Vous devriez lire ça

Chic, un nouvel épisode de la saga des Kovalsky : Le Frère du pendu*. Mais si, souvenez-vous, c’est en 2005 que Marianne Sluszny en avait publié le premier opus**. Et, déjà à l’époque, l’histoire  improbable de ces Juifs transbahutés de Siedlice (Pologne) à Anvers avait touché et ému.  

C’est Meir, le grand-père paternel de Cécile Kovalsky, qui raconte sa propre histoire dont il a enfin une vue d’ensemble puisqu’il vient de mourir. Etonnant ? Pas plus que l’ensemble de la vie de ces Juifs de l’Est venus se planter chez nous, sans toujours bien s’y enraciner.

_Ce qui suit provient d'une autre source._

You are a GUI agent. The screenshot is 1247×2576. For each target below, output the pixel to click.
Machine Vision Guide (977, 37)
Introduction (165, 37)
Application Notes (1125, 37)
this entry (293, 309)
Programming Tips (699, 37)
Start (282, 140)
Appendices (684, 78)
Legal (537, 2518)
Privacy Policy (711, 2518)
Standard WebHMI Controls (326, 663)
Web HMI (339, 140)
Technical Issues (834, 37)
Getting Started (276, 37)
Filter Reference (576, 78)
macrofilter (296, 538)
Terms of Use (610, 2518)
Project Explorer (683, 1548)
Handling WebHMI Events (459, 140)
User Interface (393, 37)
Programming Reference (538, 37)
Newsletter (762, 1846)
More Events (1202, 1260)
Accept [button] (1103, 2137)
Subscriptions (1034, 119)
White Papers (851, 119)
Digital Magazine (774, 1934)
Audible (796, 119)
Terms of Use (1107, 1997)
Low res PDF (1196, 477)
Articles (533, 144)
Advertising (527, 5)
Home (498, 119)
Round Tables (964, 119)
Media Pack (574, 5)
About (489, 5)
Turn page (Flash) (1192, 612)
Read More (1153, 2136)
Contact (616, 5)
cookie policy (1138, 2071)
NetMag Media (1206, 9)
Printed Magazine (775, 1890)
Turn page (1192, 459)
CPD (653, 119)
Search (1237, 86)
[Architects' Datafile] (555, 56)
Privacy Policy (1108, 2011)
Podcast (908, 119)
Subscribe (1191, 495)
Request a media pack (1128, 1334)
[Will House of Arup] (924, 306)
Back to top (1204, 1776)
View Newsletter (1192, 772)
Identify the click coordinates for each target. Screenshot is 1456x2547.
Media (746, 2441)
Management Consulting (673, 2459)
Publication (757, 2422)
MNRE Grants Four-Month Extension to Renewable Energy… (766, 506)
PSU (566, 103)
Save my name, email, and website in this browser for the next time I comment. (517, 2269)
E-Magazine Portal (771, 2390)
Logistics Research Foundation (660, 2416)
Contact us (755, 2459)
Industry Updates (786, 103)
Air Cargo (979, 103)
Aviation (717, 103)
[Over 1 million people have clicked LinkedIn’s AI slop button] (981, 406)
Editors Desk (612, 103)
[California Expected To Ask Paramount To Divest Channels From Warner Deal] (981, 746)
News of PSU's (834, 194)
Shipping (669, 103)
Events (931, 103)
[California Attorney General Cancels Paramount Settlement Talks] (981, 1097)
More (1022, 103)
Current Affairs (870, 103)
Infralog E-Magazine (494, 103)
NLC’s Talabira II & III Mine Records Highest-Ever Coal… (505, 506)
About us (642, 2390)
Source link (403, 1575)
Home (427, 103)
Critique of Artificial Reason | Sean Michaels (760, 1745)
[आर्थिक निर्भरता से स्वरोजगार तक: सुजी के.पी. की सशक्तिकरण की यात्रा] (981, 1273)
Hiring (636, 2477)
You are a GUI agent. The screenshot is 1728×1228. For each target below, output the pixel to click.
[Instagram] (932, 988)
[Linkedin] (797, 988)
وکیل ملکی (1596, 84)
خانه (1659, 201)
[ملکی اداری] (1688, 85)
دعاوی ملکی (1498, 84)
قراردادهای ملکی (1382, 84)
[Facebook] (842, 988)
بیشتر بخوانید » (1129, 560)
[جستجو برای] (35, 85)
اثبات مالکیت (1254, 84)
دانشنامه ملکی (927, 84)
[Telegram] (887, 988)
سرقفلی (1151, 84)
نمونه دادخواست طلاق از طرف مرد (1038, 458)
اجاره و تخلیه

Epoque étrange, en vérité que ce 20e siècle où rien, jamais, ne fut facile, mais où tout semblait possible. (Oserait-on écrire que de nos jours, c’est plutôt l’inverse ?). Surtout lorsqu’on était, comme Meir, un de ces Juifs militants passionnés et infatigables du Grand Soleil rouge de la fraternité humaine.

Las, lorsque celui-ci se leva enfin, les malheureux durent bien réaliser que ce n’était qu’un autre incendie avide de les dévorer. Mais si vain qu’ait été leur combat, du moins méritait-il d’être mené. Et donc, de Siedlice à Anvers, on suit les tribulations de notre étrange héros.

Comment il fit souche en épousant une Flamande catholique. (Sur son lit de mort, les derniers mots de cette femme qui lui avait donné deux enfants furent : « Je ne veux pas être enterrée avec les Juifs »…).

 

Et Meir Kovalsky survécut au nazisme. Et au communisme. Et eut deux fils dont les exceptionnelles réussites mirent du baume à son cœur. Et comme le cadet, pianiste de génie, se maria avec Myriam et eut une fille, Cécile qui raconte aujourd’hui son histoire…

Le récit bondit du passé au présent, de ce que c’est d’avoir été (ou pas) un Juif alors et d’être un Juif (ou non) aujourd’hui. Et le lecteur suit, souriant en essuyant une larme, inquiet lorsque tout va bien…

« Le frère du pendu » n’est pas le genre de livre qui se résume, mais qui se vit. Et si on se permet d’en recommander la lecture, ce n’est pas seulement parce que Marianne S. est une amie chère, c’est surtout parce qu’il est bon.

Mais que, par ailleurs, elle est, comme dans la chanson d’Enzo Enzo « juste quelqu’un de bien » : depuis plus de vingt ans, elle défend avec talent une certaine idée de la culture à la  RTBF (Radio Télévision de la Communauté française de Belgique).

Qui plus est, Marianne Sluszny est vive, intelligente, drôle. Et en plus, elle écrit bien. Que demande le peuple – d’autant que le livre se trouve dans toutes les bonnes librairies ?

* Marianne Sluszny, « Le Frère du pendu », Ed. de La Différence (2011).

**Marianne Sluszny, « Toi, Cécile Kovalsky », Ed. de La Différence (2005). Le livre a obtenu plusieurs prix.